A 2.0-kg ball moving at 10 m/s makes an off-center collision with a 3.0-kg ball that is initially at rest. After the collision, the 2.0-kg ball is deflected at an angle of 30° from its original direction of motion and the 3.0-kg ball is moving at 4.0 m/s. Find the speed of the 2.0-kg ball and the direction of the 3.0-kg ball after the collision.
Hint: sin²θ + cos²θ = 1.

speed of 2.0-kg ball	m/s
direction of 3.0-kg ball	° from original direction of motion

Answer 1

ELASTIC COLLISION

m1 = 2 kg                       m2 = 3 kg

speeds before collision

u1x = 10 m/s                   u1y = 0

u2x = 0                         u2y = 0

speeds after collision

v1x = v1*cos30            v1y = v1*sin30

v2x = 4*costheta      v2y = -4*sintheta

initial momentum before collision

Pix = m1*u1x + m2*u2x

after collision final momentum

Pfx = m1*v1x + m2*v2x

from moentum conservation

total momentum is conserved

from momentum conservation total momentum is conserved

Pfx = Pix

m1*u1x + m2*u2x = m1*v1x + m2*v2x

(2*10) + (3*0) = (2*v1*cos30) + (3*4*costheta).....(1)

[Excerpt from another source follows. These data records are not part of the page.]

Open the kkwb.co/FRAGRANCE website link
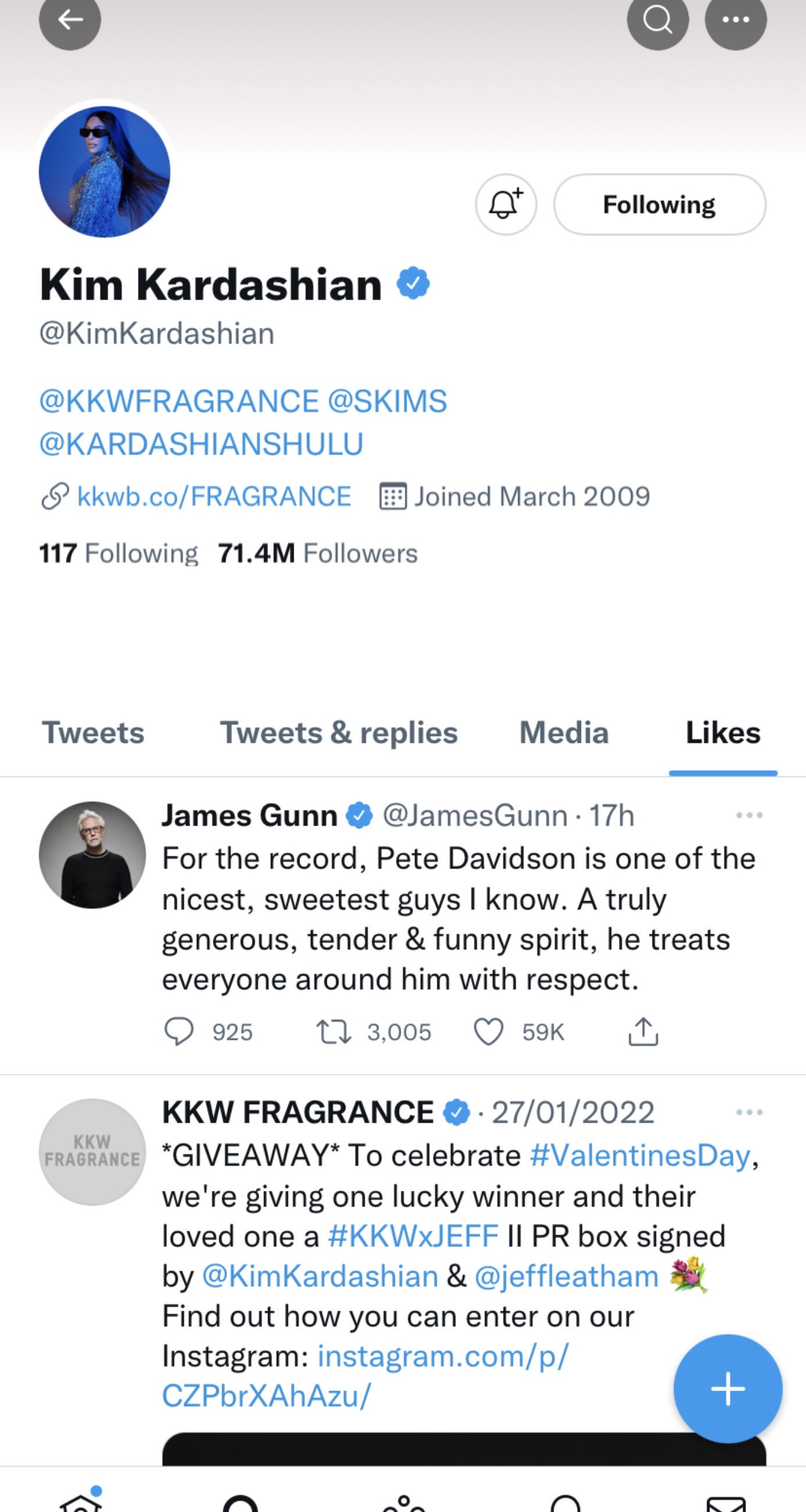806x1512 pixels. [213, 497]
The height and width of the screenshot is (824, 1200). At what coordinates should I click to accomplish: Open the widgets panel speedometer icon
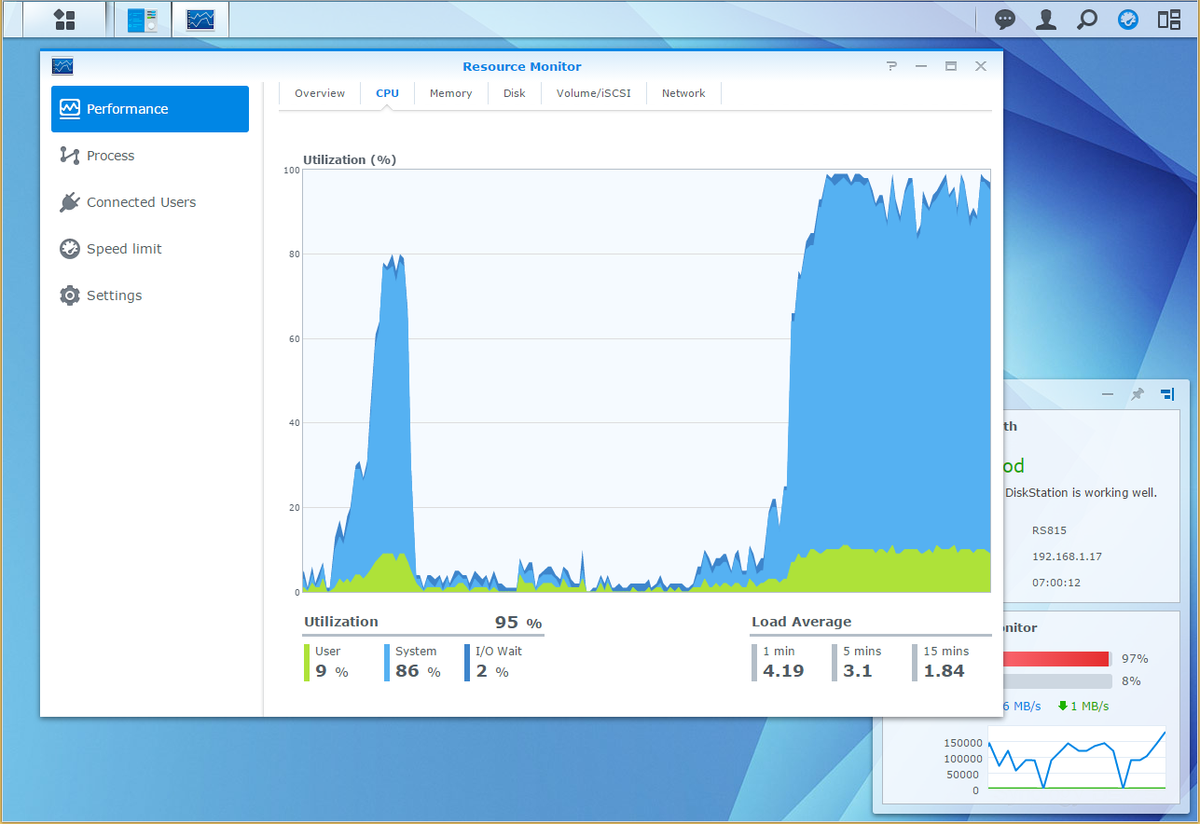1128,19
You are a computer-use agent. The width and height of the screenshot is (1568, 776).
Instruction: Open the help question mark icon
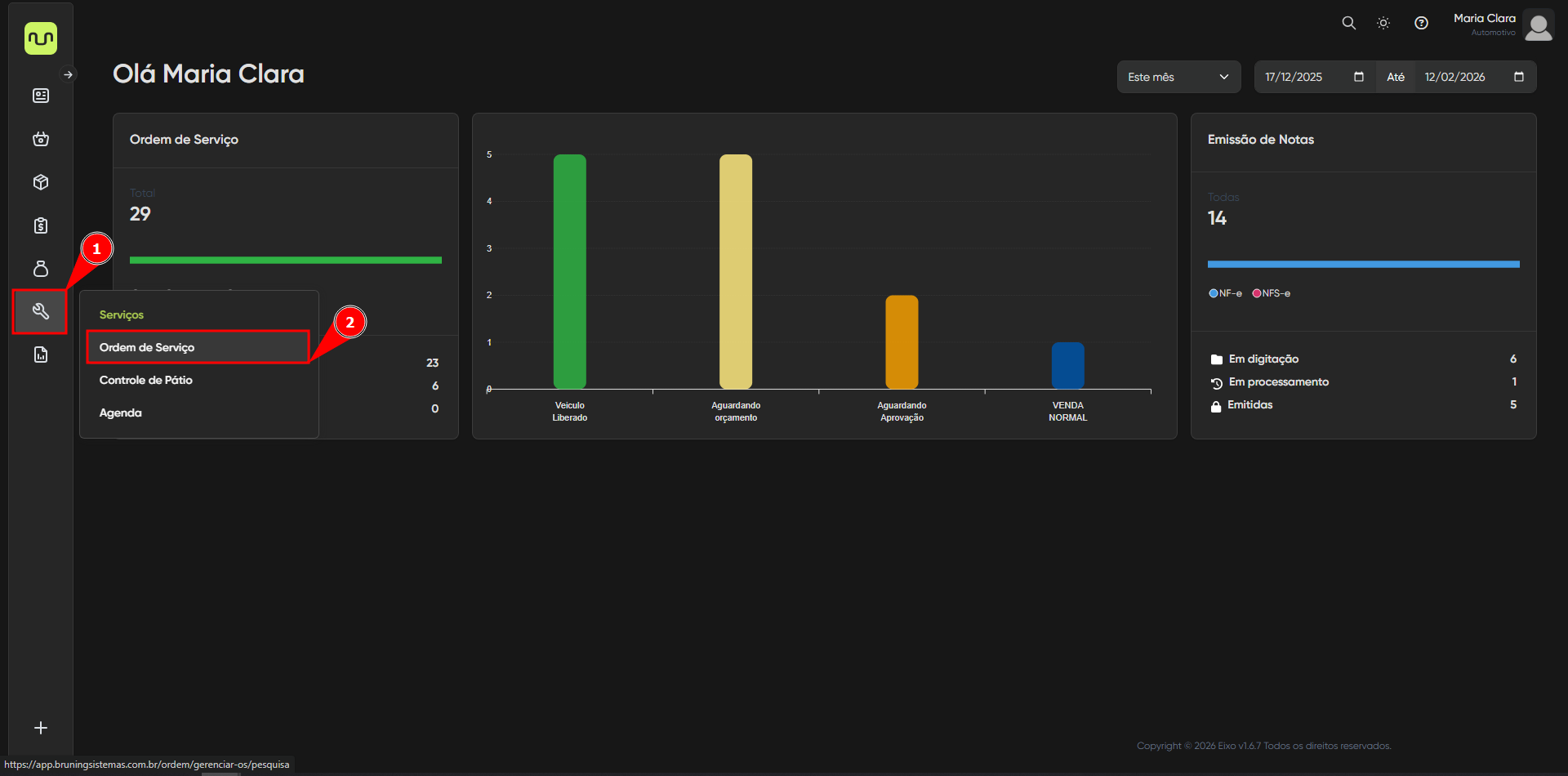(1421, 23)
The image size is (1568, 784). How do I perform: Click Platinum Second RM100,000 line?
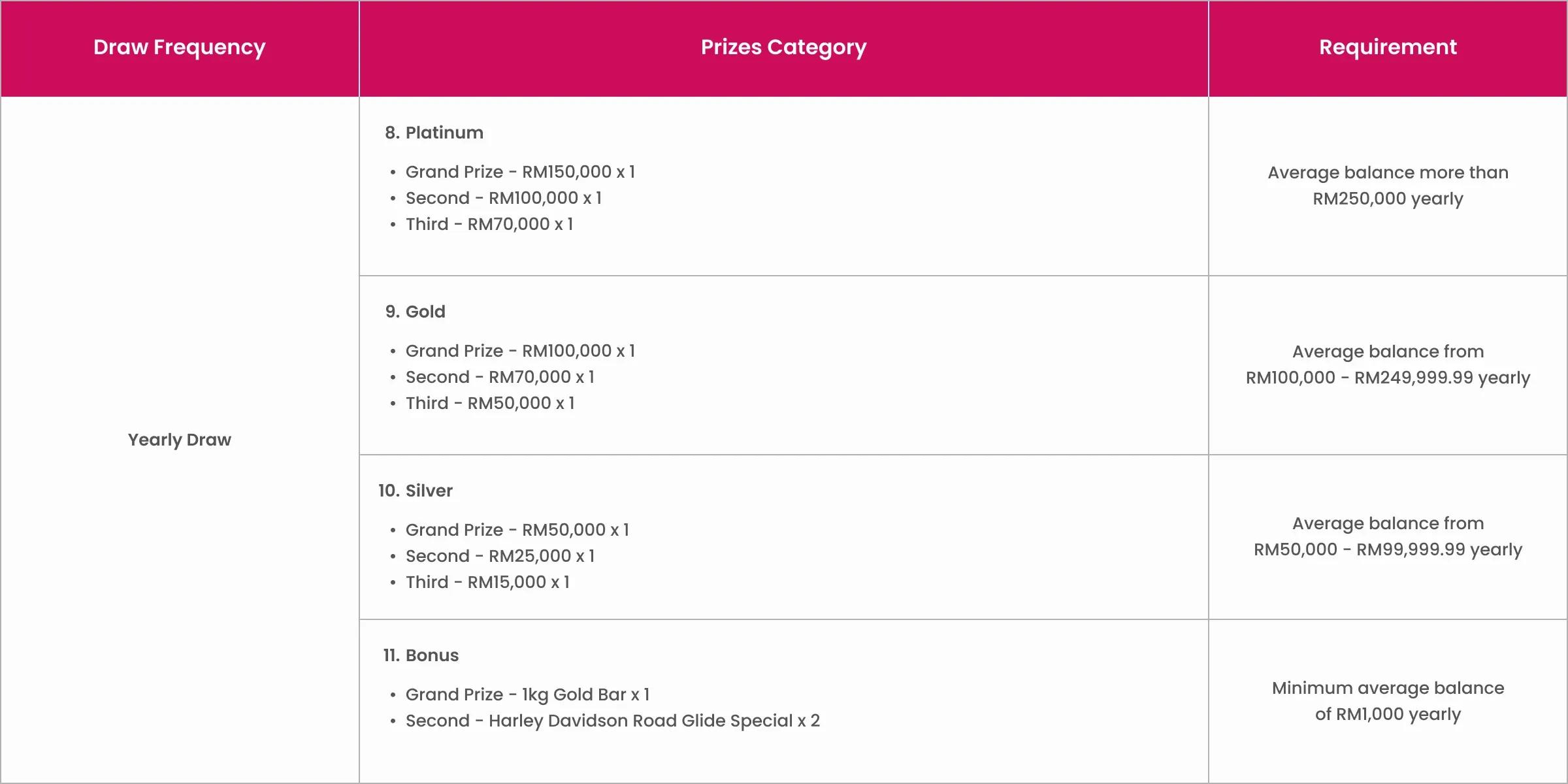[x=504, y=198]
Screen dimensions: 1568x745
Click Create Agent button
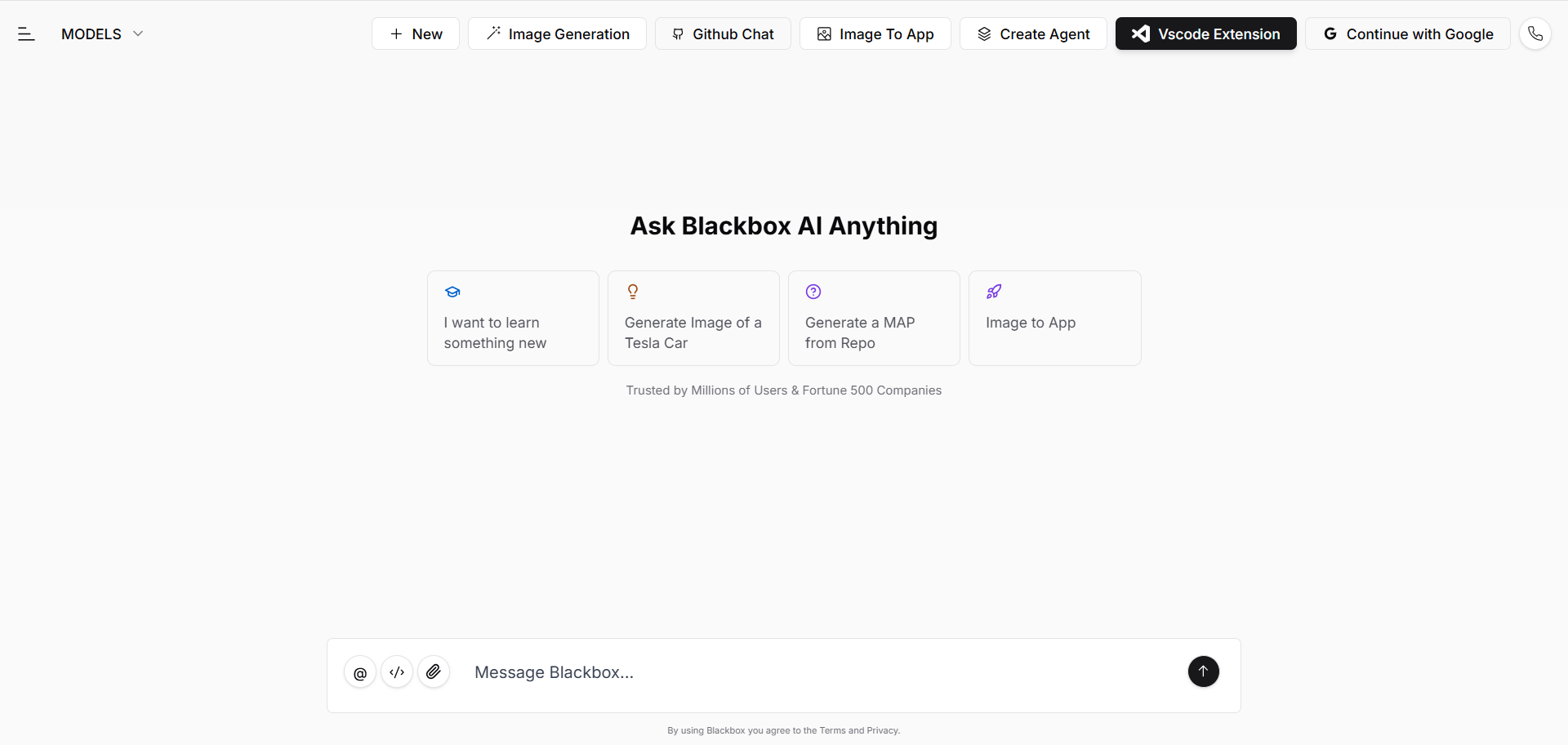click(x=1033, y=33)
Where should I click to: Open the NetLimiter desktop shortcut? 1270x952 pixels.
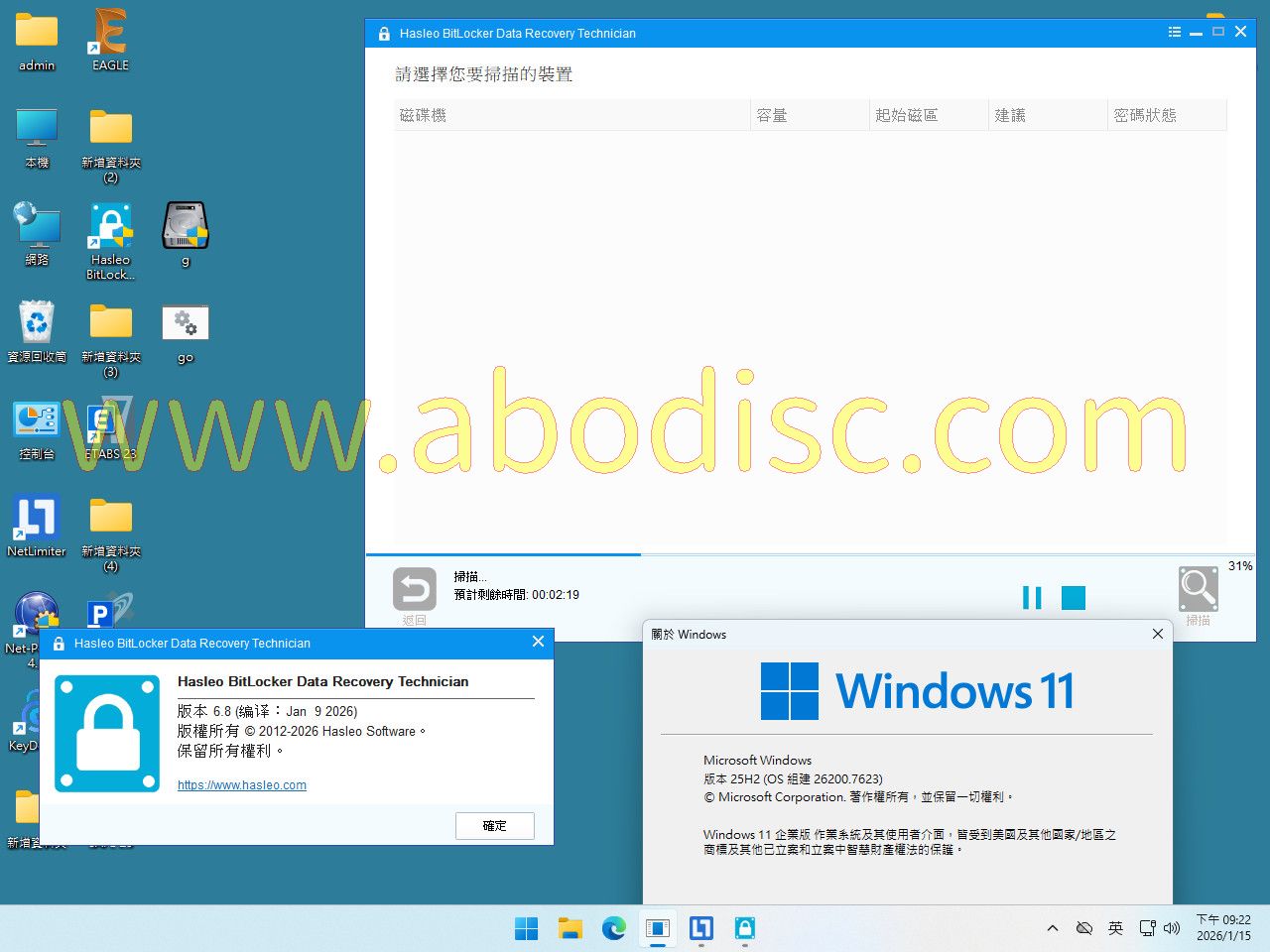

12*costheta = (20 - 1.732*v1)..........(1)

Pfy = Piy

m1*u1y + m2*u2y = m1*v1y + m2*v2y

(2*0) + (3*0) = (2*v1*sin30) - (3*4*sintheta)

12*sintheta = v1.............(2)

1^2 + 2^2

12^2 = (20-(1.732v1))^2+v1^2

v1 = 5.34 m/s <<<<----------answer

from 2

12*sintheta = 5.34

theta = 26.4 degrees <<<<----------answer